Collected data entries
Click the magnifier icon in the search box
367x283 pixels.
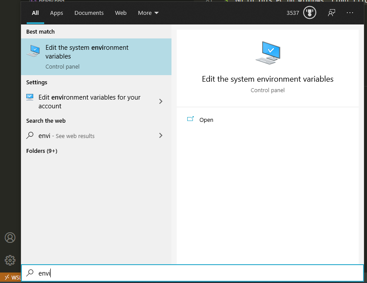(x=30, y=273)
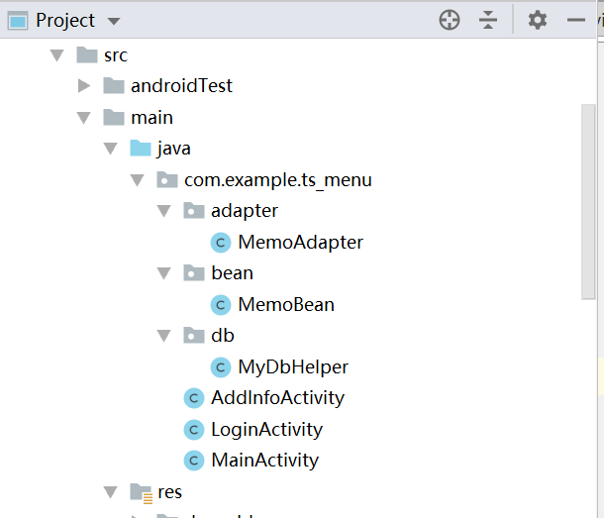The image size is (604, 518).
Task: Open the Project view dropdown
Action: click(114, 21)

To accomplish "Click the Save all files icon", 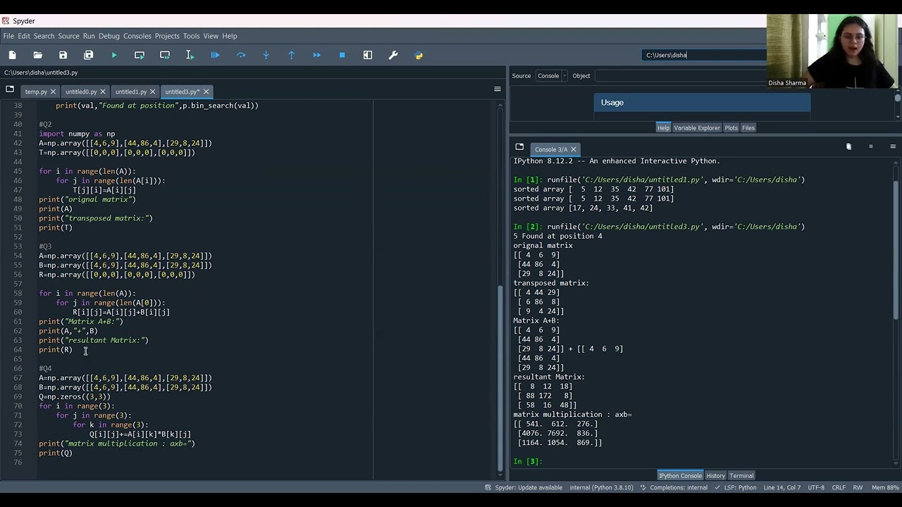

**How to complete this task**: Output the data exactly as it appears. The pictures do not belong in it.

**Expected answer**:
Click the magnifier icon in the search box
367x283 pixels.
(x=30, y=273)
The image size is (604, 518).
Task: Open the Project view dropdown
Action: click(114, 21)

To accomplish "Click the Save all files icon", 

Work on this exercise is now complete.